Abandonarse era aceptar la maduración propia de la vida, manteniendo la fe, que pierde todo brillo en muchos sucesos de la vida. Y era buscar el bien, a través del amor concreto y continuo. Ambas cosas le llevan a escribir: «Mis deseos infantiles han desaparecido… es el amor lo único que me atrae».
Teresita intuía que había algo de «audaz y temerario» en su camino y, sin embargo, lo veía abierto a todos, porque decía de sí misma: «Soy demasiado pequeña para subir la dura escalera de la perfección». Y, con aquel sano realismo que la caracterizaba, añadía: «Agrandarme es imposible». De modo que tenía que haber un modo de subir.
Buscó y, para hacerlo, se habituó a una buena compañía: «Siento que [Jesús] está dentro de mí, y que me guía momento a momento». Así comprendió que ascender es fiarse y que, si había que subir una escalera en la fe, sería dejándose llevar por Jesús.

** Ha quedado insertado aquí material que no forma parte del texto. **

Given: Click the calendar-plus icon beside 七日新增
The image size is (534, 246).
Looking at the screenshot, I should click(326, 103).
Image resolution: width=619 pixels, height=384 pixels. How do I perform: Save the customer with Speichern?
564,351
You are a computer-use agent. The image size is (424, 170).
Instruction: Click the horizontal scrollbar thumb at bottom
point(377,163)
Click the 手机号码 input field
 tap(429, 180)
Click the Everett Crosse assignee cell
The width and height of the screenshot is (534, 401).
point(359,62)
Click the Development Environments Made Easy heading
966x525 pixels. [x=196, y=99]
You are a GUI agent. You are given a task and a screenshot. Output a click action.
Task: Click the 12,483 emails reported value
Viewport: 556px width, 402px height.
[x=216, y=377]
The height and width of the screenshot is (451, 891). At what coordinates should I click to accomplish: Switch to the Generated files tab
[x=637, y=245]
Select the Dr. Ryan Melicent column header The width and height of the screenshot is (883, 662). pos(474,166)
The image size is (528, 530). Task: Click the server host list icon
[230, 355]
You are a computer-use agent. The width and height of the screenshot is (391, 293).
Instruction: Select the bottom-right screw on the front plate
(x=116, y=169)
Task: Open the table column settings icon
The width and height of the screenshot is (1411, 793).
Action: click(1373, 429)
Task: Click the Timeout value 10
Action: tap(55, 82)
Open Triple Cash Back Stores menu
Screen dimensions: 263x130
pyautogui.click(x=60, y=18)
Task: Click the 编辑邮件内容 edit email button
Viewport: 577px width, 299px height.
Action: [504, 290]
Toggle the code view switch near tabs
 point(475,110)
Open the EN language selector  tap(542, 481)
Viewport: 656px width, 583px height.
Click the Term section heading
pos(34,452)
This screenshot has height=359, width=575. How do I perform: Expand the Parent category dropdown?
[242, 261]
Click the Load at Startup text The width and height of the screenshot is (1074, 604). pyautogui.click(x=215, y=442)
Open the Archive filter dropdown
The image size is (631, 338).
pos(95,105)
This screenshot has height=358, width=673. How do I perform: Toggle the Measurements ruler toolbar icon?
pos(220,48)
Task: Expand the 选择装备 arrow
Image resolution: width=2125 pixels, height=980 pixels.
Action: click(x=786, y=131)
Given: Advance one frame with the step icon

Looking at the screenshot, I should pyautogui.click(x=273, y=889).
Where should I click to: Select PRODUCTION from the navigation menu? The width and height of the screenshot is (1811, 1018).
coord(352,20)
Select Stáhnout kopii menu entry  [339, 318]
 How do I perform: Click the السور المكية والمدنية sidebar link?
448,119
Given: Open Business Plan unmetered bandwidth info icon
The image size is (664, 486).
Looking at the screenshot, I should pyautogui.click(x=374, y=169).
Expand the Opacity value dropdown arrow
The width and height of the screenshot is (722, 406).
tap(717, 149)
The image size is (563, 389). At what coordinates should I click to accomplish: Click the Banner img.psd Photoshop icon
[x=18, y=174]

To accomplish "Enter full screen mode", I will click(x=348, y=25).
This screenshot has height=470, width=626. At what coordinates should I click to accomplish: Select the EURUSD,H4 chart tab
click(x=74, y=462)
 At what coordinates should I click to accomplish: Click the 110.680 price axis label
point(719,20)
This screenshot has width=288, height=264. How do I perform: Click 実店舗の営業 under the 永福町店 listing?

Por eso habló del invento del ascensor.
En la página final de sus manuscritos, aún añadió: «Dado que Jesús ascendió al cielo, yo solo puedo seguirle siguiendo las huellas que Él dejó… Solo tengo que poner los ojos en el santo Evangelio». Así tomó Teresita el ascensor de subida: siguiendo a Jesús, fiada en su palabra.